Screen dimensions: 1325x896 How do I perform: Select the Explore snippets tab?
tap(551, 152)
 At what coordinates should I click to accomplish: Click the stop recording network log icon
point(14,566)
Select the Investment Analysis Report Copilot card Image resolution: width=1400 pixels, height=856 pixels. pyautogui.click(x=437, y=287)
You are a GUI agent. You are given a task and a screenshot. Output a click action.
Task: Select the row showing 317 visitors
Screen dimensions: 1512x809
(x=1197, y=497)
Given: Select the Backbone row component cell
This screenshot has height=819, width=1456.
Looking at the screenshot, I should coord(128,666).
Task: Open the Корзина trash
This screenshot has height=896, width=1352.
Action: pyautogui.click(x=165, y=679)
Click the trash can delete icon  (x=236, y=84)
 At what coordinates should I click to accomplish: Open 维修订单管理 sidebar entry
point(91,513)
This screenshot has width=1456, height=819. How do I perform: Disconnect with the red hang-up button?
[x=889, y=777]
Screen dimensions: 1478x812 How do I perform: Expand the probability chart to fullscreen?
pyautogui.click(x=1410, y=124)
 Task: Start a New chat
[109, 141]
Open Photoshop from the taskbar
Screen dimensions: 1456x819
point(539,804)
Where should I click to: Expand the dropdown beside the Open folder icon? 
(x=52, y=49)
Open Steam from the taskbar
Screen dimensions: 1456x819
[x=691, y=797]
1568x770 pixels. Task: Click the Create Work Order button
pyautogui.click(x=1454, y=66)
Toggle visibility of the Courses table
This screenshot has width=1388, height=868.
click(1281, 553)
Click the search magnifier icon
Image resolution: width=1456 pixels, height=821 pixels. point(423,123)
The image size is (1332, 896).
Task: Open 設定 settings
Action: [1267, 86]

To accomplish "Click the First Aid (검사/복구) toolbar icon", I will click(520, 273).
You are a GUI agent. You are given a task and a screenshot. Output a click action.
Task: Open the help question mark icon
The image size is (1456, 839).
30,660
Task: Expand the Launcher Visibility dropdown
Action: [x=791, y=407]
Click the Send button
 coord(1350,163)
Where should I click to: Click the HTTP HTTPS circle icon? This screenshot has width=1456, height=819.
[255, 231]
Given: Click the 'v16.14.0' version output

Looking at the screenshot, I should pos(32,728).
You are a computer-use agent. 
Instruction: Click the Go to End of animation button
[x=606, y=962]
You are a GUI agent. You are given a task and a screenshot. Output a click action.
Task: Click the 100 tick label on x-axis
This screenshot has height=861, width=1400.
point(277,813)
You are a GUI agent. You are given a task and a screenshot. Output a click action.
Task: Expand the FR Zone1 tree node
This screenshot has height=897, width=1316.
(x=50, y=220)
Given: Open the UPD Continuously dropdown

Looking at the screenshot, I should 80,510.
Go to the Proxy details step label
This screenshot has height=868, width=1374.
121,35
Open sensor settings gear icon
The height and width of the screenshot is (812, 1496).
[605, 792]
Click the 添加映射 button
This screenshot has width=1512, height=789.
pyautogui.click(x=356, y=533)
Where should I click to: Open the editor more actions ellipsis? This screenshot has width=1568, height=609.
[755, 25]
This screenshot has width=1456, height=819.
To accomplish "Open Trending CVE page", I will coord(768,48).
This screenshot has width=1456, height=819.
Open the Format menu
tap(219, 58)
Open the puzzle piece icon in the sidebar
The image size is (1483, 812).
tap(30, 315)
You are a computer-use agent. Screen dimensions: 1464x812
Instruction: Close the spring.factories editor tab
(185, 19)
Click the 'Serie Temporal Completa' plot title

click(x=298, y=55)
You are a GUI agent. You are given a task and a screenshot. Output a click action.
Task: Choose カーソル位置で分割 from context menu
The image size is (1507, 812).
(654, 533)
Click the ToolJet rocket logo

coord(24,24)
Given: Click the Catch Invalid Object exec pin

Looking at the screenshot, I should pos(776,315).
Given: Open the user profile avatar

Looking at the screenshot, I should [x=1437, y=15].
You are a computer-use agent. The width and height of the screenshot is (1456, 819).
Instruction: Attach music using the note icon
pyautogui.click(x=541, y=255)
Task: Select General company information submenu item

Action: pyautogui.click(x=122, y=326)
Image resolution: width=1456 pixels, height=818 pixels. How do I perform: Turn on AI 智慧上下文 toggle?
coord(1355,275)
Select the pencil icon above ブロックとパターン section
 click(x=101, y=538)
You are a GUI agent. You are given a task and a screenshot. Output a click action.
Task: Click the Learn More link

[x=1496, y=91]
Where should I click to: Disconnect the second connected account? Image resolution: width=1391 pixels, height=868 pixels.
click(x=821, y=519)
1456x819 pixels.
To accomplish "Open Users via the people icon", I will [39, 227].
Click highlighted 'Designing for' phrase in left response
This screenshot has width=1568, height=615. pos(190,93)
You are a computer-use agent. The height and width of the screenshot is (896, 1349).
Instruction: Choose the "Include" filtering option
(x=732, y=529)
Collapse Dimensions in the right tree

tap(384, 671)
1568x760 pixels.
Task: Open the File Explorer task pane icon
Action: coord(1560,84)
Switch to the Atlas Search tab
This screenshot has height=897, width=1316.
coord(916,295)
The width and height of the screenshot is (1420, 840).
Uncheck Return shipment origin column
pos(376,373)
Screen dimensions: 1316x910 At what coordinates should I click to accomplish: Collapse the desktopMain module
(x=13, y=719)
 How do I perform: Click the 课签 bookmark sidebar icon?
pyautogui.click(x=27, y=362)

→ **To do**
Print each of the lines above again, unchanged.

→ **Result for this task**
Screen dimensions: 1325x896 How do I perform: Select the Explore snippets tab?
tap(551, 152)
 At what coordinates should I click to accomplish: Click the stop recording network log icon
point(14,566)
Select the Investment Analysis Report Copilot card Image resolution: width=1400 pixels, height=856 pixels. pyautogui.click(x=437, y=287)
You are a GUI agent. You are given a task and a screenshot. Output a click action.
Task: Select the row showing 317 visitors
Screen dimensions: 1512x809
(x=1197, y=497)
Given: Select the Backbone row component cell
This screenshot has height=819, width=1456.
Looking at the screenshot, I should coord(128,666).
Task: Open the Корзина trash
This screenshot has height=896, width=1352.
Action: pyautogui.click(x=165, y=679)
Click the trash can delete icon  (x=236, y=84)
 At what coordinates should I click to accomplish: Open 维修订单管理 sidebar entry
point(91,513)
This screenshot has width=1456, height=819. How do I perform: Disconnect with the red hang-up button?
[x=889, y=777]
Screen dimensions: 1478x812 How do I perform: Expand the probability chart to fullscreen?
pyautogui.click(x=1410, y=124)
 Task: Start a New chat
[109, 141]
Open Photoshop from the taskbar
Screen dimensions: 1456x819
point(539,804)
Where should I click to: Expand the dropdown beside the Open folder icon? 
(x=52, y=49)
Open Steam from the taskbar
Screen dimensions: 1456x819
[x=691, y=797]
1568x770 pixels. Task: Click the Create Work Order button
pyautogui.click(x=1454, y=66)
Toggle visibility of the Courses table
This screenshot has width=1388, height=868.
click(1281, 553)
Click the search magnifier icon
Image resolution: width=1456 pixels, height=821 pixels. point(423,123)
The image size is (1332, 896).
Task: Open 設定 settings
Action: [1267, 86]

To accomplish "Click the First Aid (검사/복구) toolbar icon", I will click(520, 273).
You are a GUI agent. You are given a task and a screenshot. Output a click action.
Task: Open the help question mark icon
The image size is (1456, 839).
30,660
Task: Expand the Launcher Visibility dropdown
Action: [x=791, y=407]
Click the Send button
 coord(1350,163)
Where should I click to: Click the HTTP HTTPS circle icon? This screenshot has width=1456, height=819.
[255, 231]
Given: Click the 'v16.14.0' version output

Looking at the screenshot, I should pos(32,728).
You are a computer-use agent. 
Instruction: Click the Go to End of animation button
[x=606, y=962]
You are a GUI agent. You are given a task and a screenshot. Output a click action.
Task: Click the 100 tick label on x-axis
This screenshot has height=861, width=1400.
point(277,813)
You are a GUI agent. You are given a task and a screenshot. Output a click action.
Task: Expand the FR Zone1 tree node
This screenshot has height=897, width=1316.
(x=50, y=220)
Given: Open the UPD Continuously dropdown

Looking at the screenshot, I should 80,510.
Go to the Proxy details step label
This screenshot has height=868, width=1374.
121,35
Open sensor settings gear icon
The height and width of the screenshot is (812, 1496).
[605, 792]
Click the 添加映射 button
This screenshot has width=1512, height=789.
pyautogui.click(x=356, y=533)
Where should I click to: Open the editor more actions ellipsis? This screenshot has width=1568, height=609.
[755, 25]
This screenshot has width=1456, height=819.
To accomplish "Open Trending CVE page", I will coord(768,48).
This screenshot has width=1456, height=819.
Open the Format menu
tap(219, 58)
Open the puzzle piece icon in the sidebar
The image size is (1483, 812).
tap(30, 315)
You are a computer-use agent. Screen dimensions: 1464x812
Instruction: Close the spring.factories editor tab
(185, 19)
Click the 'Serie Temporal Completa' plot title

click(x=298, y=55)
You are a GUI agent. You are given a task and a screenshot. Output a click action.
Task: Choose カーソル位置で分割 from context menu
The image size is (1507, 812).
(654, 533)
Click the ToolJet rocket logo

coord(24,24)
Given: Click the Catch Invalid Object exec pin

Looking at the screenshot, I should pos(776,315).
Given: Open the user profile avatar

Looking at the screenshot, I should [x=1437, y=15].
You are a computer-use agent. The width and height of the screenshot is (1456, 819).
Instruction: Attach music using the note icon
pyautogui.click(x=541, y=255)
Task: Select General company information submenu item

Action: pyautogui.click(x=122, y=326)
Image resolution: width=1456 pixels, height=818 pixels. How do I perform: Turn on AI 智慧上下文 toggle?
coord(1355,275)
Select the pencil icon above ブロックとパターン section
 click(x=101, y=538)
You are a GUI agent. You are given a task and a screenshot. Output a click action.
Task: Click the Learn More link

[x=1496, y=91]
Where should I click to: Disconnect the second connected account? Image resolution: width=1391 pixels, height=868 pixels.
click(x=821, y=519)
1456x819 pixels.
To accomplish "Open Users via the people icon", I will [39, 227].
Click highlighted 'Designing for' phrase in left response
This screenshot has width=1568, height=615. pos(190,93)
You are a computer-use agent. The height and width of the screenshot is (896, 1349).
Instruction: Choose the "Include" filtering option
(x=732, y=529)
Collapse Dimensions in the right tree

tap(384, 671)
1568x760 pixels.
Task: Open the File Explorer task pane icon
Action: coord(1560,84)
Switch to the Atlas Search tab
This screenshot has height=897, width=1316.
coord(916,295)
The width and height of the screenshot is (1420, 840).
Uncheck Return shipment origin column
pos(376,373)
Screen dimensions: 1316x910 At what coordinates should I click to accomplish: Collapse the desktopMain module
(x=13, y=719)
 How do I perform: Click the 课签 bookmark sidebar icon?
pyautogui.click(x=27, y=362)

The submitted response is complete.